As more companies experiment with recycled polymers, we field more requests for custom-tuned ADC models that can tolerate the variability recycled resins introduce. By working with additives specialists and custom compounders, we adapt our ADC so it maintains reliable decomposition and gas release, even in mixed or lower-quality input streams. We don’t take a “one form fits all” approach, but develop real solutions as a response to what equipment and input material present.
Making ADC blowing agent means sweating the details, and this comes from being on production lines, not just trading the powder. We understand why a few microns in size or tenths of an hour in active life make all the difference in finished foam. Reliable agents come from total control over your feedstocks, reactors, purification systems, testing labs, and logistics chain. The long view, the true test of a good product, comes from repeat customers who build global parts and need their foam to work, batch after batch, through summer heat or freezing winters, in rainforests or deserts. They know the difference between a product sold by a reseller and material made with hands-on expertise and engineered precision.

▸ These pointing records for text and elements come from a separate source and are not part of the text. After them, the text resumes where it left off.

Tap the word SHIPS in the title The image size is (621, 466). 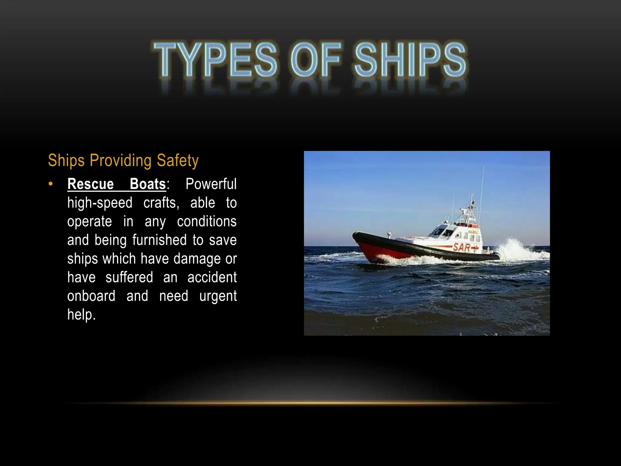pos(410,59)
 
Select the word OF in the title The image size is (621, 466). pos(315,59)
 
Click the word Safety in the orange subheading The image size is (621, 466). pos(178,160)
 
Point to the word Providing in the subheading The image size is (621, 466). pos(120,160)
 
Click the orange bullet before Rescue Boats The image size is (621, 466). pos(51,184)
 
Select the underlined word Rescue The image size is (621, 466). pos(90,184)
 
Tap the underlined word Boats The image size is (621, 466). pos(148,184)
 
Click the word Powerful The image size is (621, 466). pos(211,184)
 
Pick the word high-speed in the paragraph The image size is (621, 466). pos(100,203)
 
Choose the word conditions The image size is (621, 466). pos(206,221)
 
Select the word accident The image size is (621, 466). pos(212,277)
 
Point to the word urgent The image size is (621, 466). pos(218,296)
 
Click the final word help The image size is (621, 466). pos(81,315)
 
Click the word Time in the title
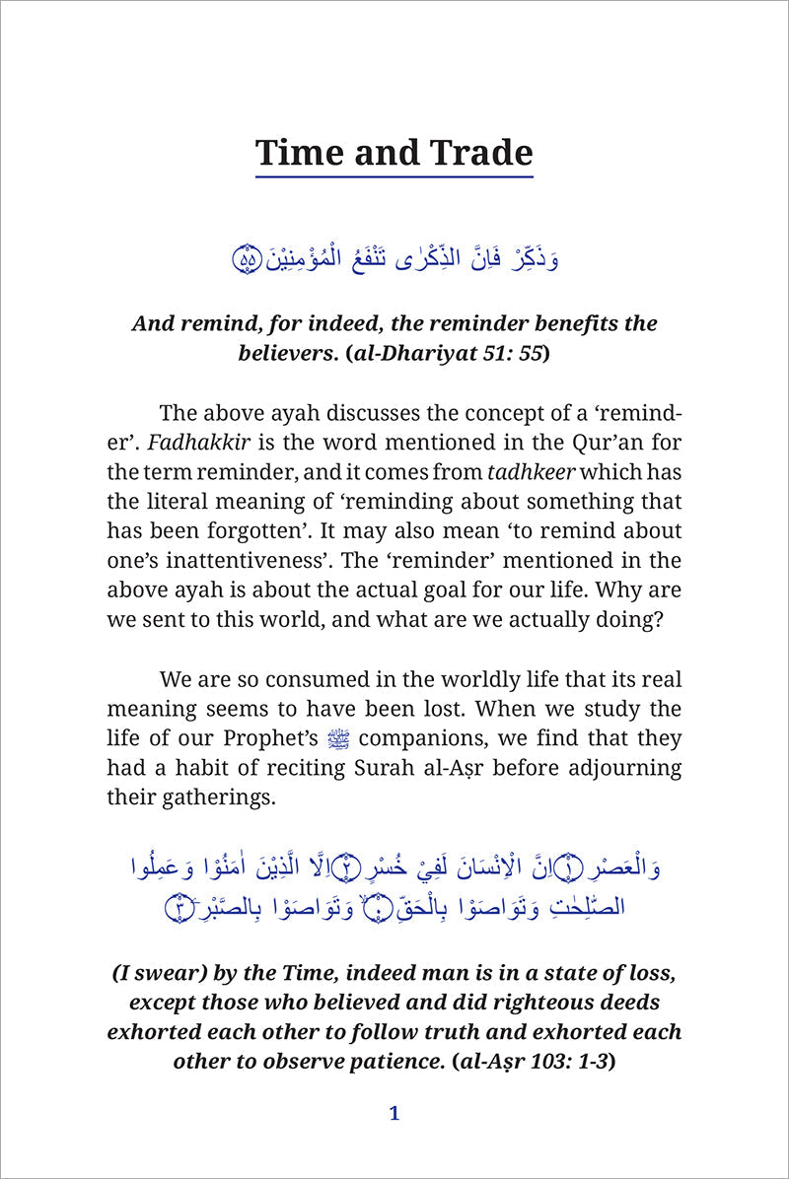click(x=298, y=153)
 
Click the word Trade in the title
click(x=477, y=153)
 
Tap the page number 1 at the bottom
click(x=394, y=1114)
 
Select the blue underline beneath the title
click(x=394, y=176)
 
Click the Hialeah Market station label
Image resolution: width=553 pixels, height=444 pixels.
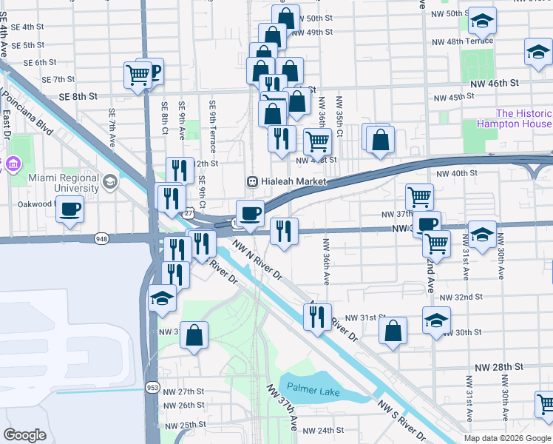coord(291,182)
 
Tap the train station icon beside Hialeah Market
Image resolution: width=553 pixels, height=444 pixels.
coord(252,182)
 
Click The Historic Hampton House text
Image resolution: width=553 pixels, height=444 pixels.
coord(523,119)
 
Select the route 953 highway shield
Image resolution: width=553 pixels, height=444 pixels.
coord(152,388)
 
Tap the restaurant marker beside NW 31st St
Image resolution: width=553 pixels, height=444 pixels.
coord(316,317)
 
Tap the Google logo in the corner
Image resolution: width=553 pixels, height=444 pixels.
coord(25,434)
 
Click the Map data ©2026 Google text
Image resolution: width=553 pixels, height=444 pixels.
coord(507,438)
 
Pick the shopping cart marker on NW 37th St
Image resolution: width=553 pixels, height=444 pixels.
coord(419,197)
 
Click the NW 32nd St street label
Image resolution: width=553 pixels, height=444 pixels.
coord(461,297)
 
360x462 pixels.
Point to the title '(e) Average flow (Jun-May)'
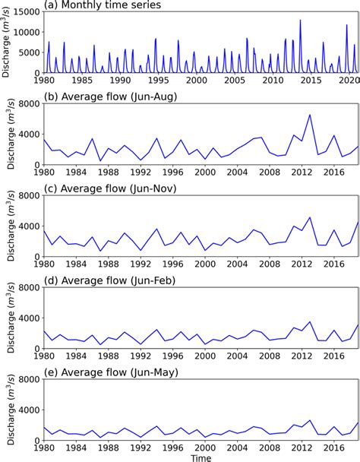pyautogui.click(x=112, y=370)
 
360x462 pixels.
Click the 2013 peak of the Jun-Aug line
pyautogui.click(x=310, y=115)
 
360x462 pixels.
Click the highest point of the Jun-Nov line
pyautogui.click(x=310, y=217)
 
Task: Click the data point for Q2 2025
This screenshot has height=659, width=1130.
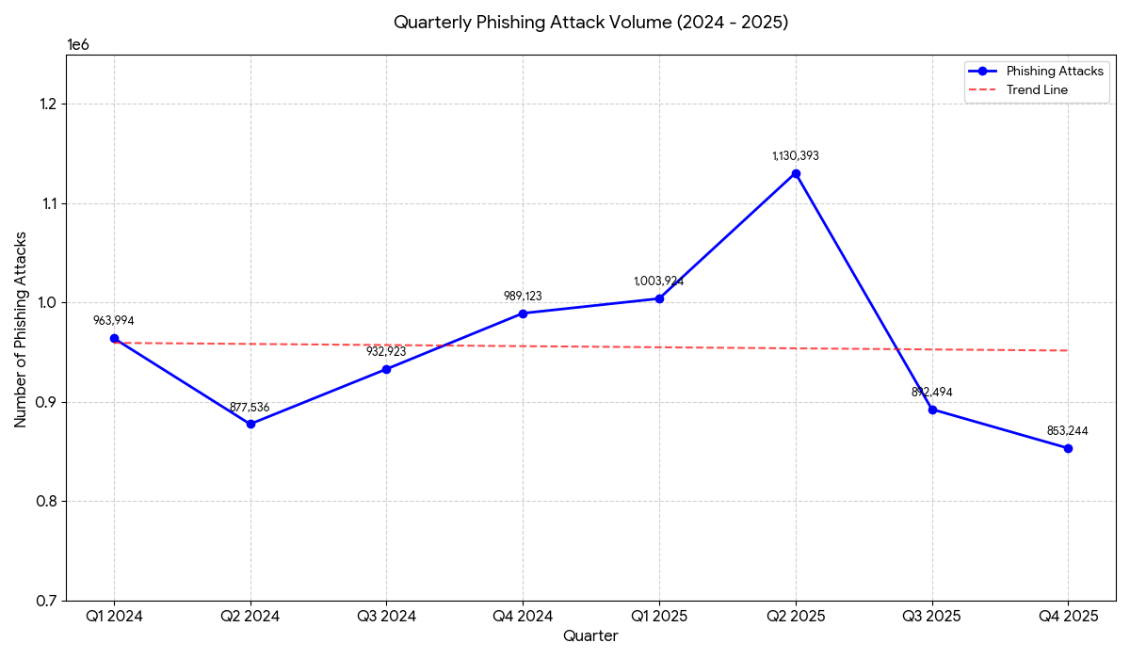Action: pyautogui.click(x=796, y=173)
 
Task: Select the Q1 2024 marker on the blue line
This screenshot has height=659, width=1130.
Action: pyautogui.click(x=114, y=338)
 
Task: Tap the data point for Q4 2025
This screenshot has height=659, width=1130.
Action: pyautogui.click(x=1068, y=448)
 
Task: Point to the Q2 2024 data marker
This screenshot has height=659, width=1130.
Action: pyautogui.click(x=250, y=424)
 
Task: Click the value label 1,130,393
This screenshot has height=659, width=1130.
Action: pyautogui.click(x=796, y=156)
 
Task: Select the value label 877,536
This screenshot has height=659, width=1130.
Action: pyautogui.click(x=250, y=408)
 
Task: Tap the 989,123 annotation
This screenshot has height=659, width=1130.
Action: pyautogui.click(x=523, y=297)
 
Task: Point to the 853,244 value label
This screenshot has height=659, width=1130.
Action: pyautogui.click(x=1068, y=431)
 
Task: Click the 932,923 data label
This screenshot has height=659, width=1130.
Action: pyautogui.click(x=386, y=352)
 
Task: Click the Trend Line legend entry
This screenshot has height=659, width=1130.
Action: pyautogui.click(x=1037, y=90)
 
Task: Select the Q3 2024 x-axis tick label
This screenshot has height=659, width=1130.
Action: pyautogui.click(x=386, y=617)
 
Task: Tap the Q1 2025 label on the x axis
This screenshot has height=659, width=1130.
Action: pyautogui.click(x=659, y=617)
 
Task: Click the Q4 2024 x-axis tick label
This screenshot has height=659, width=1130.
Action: pyautogui.click(x=523, y=617)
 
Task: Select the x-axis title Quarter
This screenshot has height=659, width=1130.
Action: pyautogui.click(x=590, y=636)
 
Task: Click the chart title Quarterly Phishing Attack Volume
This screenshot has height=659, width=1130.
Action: pyautogui.click(x=590, y=23)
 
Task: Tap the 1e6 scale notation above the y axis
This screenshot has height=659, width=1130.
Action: pyautogui.click(x=78, y=44)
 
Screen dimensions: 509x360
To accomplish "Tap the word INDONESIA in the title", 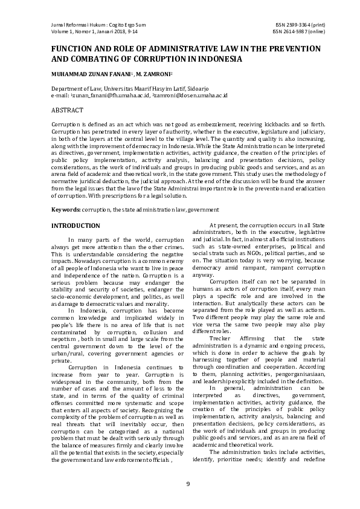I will (x=217, y=59).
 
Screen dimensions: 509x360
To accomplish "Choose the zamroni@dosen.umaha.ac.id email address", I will (x=191, y=95).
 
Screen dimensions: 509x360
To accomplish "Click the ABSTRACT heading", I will (x=66, y=111).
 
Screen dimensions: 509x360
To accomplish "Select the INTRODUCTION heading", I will (x=76, y=226).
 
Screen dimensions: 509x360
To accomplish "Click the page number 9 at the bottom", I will (x=187, y=484).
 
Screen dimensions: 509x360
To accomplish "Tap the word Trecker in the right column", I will (x=221, y=338).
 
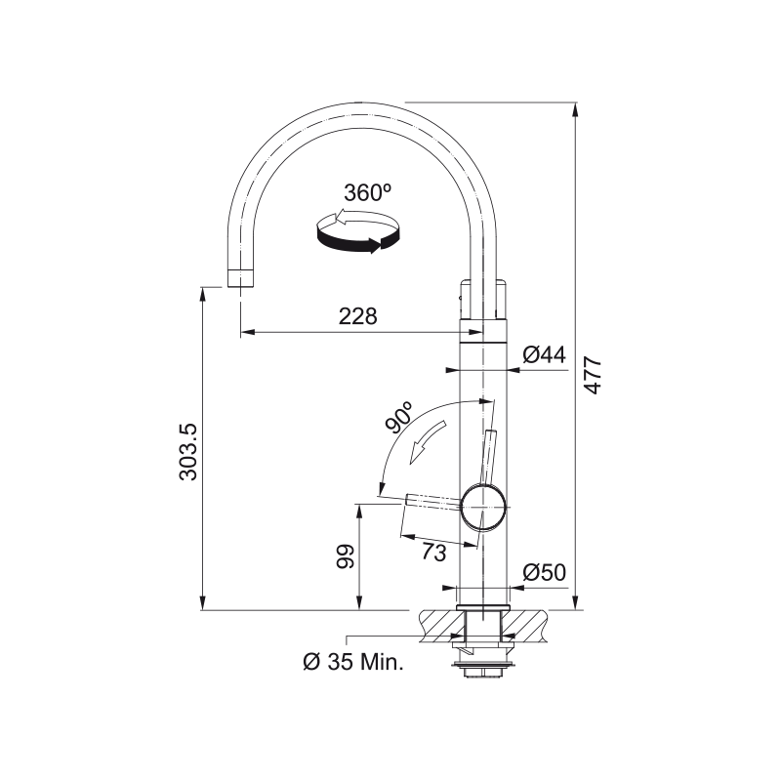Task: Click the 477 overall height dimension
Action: point(593,375)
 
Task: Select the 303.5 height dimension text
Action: point(189,451)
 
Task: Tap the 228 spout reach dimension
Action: point(357,316)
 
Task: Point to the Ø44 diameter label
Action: point(544,355)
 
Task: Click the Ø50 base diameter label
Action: point(544,572)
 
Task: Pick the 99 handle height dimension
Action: point(344,558)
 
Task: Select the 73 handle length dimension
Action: point(433,552)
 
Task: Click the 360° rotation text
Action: point(367,193)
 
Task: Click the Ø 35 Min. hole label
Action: point(352,662)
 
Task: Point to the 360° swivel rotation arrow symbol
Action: point(358,233)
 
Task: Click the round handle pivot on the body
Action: point(484,507)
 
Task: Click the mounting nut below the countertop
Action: point(483,669)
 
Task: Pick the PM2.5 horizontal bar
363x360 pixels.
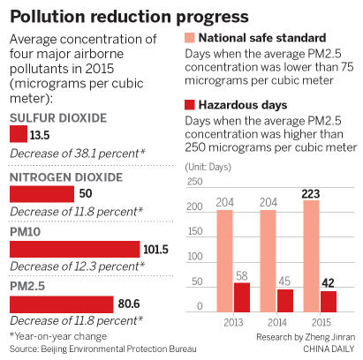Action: tap(61, 304)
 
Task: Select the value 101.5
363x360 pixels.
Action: tap(155, 249)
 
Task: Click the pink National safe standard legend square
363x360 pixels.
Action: tap(190, 38)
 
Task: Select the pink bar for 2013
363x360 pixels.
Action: tap(224, 260)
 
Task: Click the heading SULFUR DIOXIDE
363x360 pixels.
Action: tap(57, 117)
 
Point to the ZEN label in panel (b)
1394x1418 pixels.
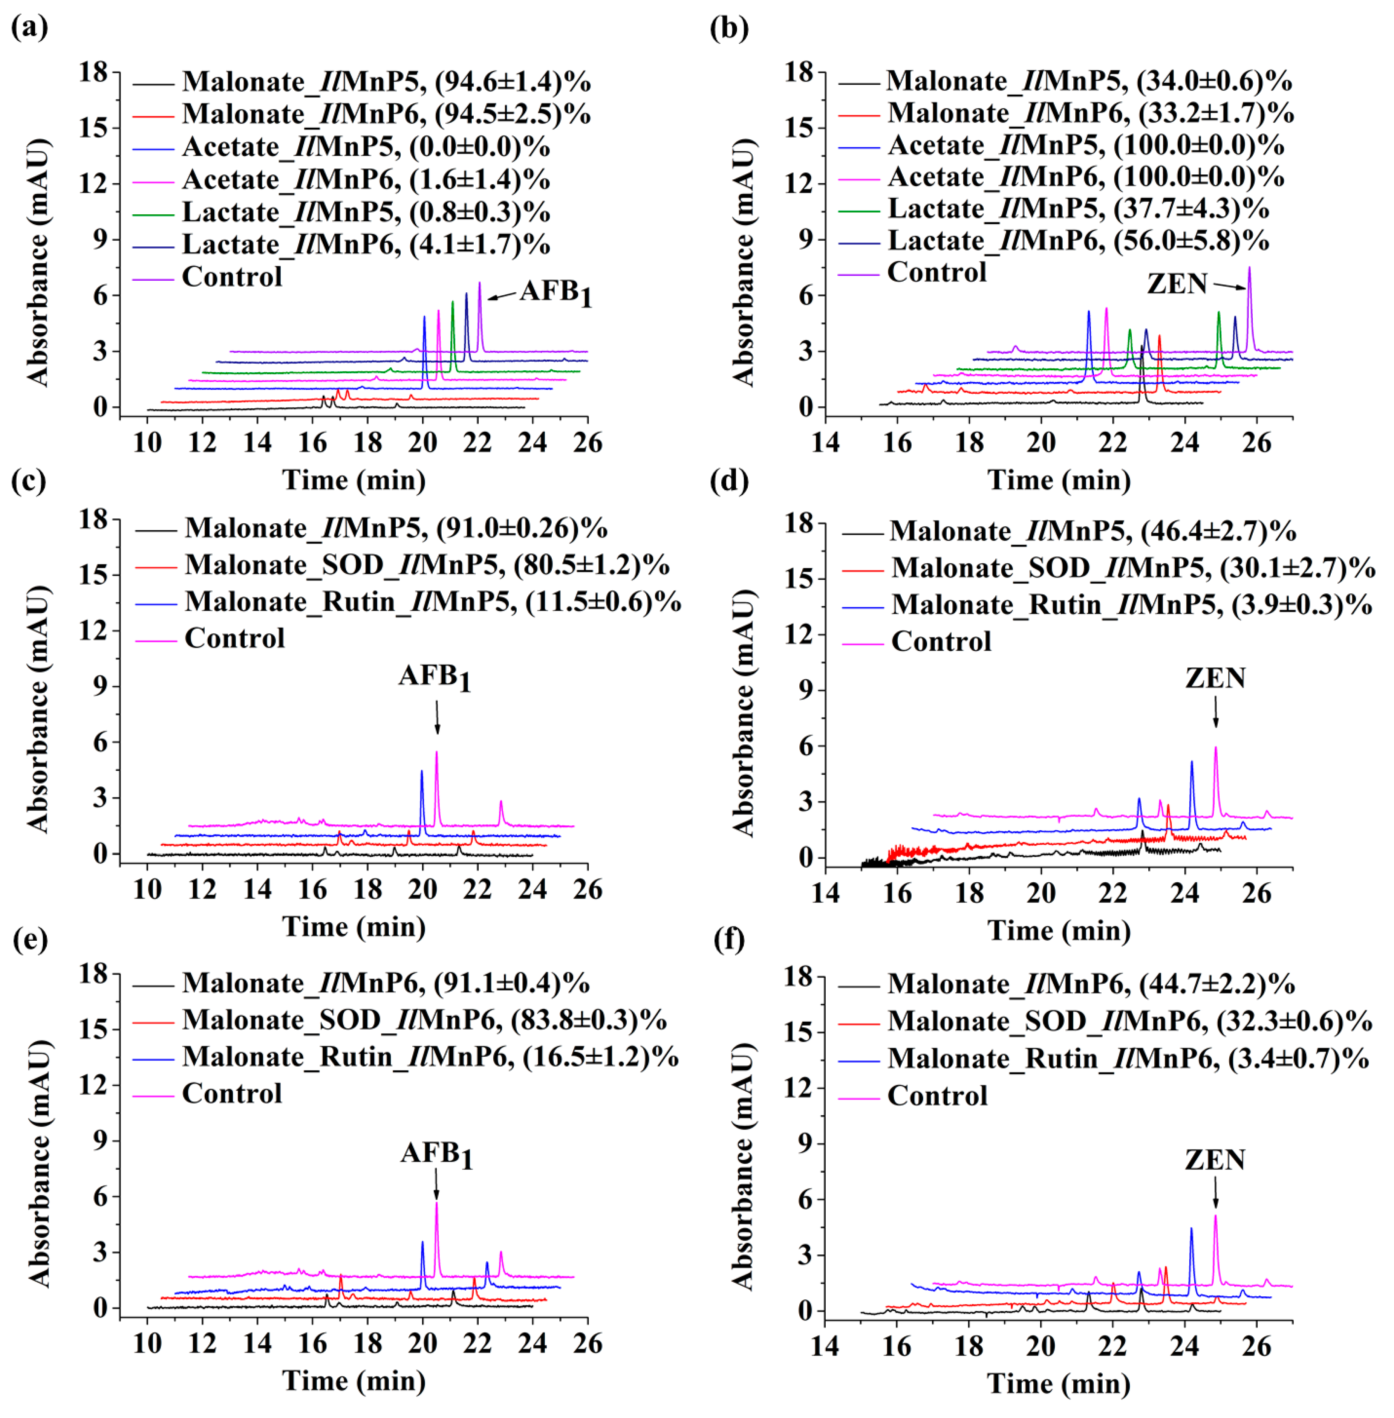click(1177, 283)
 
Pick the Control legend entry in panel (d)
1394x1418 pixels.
click(941, 641)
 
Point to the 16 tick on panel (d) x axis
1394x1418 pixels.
click(898, 892)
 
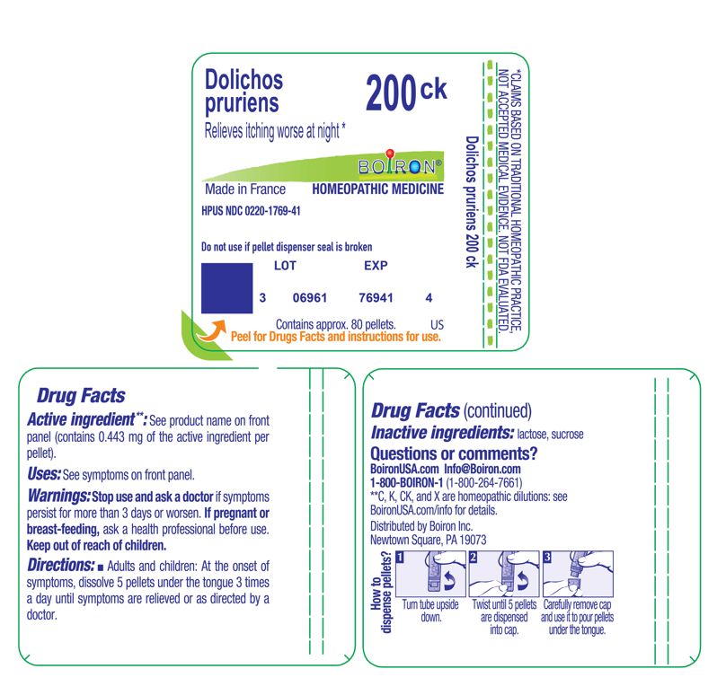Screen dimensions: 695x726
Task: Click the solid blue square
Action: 226,288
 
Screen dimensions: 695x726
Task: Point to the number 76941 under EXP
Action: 375,297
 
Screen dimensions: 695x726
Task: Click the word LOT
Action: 284,266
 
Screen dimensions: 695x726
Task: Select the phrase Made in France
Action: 245,189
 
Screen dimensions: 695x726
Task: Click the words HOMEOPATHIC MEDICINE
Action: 377,189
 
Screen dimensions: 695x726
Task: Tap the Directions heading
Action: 61,565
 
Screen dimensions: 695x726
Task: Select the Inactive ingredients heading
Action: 442,433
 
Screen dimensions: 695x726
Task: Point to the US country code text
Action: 438,323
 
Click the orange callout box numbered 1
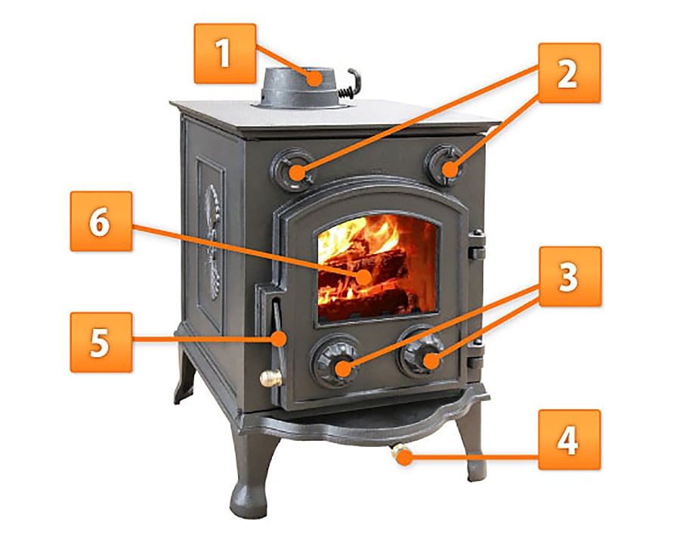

ADC blowing agent bridges chemistry and practical reality. It gives material engineers, process operators, and end product designers the chance to create foams, soles, gaskets, toys, or panels that meet both cost and quality targets. From our plant floor, inharmonious batches are chased down and improved, and long after the foam leaves the mixing room, we continue to gather feedback and revisit the process until every claim of quality is earned by experience.
Whether running large-scale foam sheeting or precision microcellular blends, the story of ADC blowing agent always finds its truth in the lab results, in the daily machine logs, in the insights of line workers and managers who live for quality outcomes. This is why, as a chemical manufacturer, we live by our processes and remain committed to refining them as the industry evolves.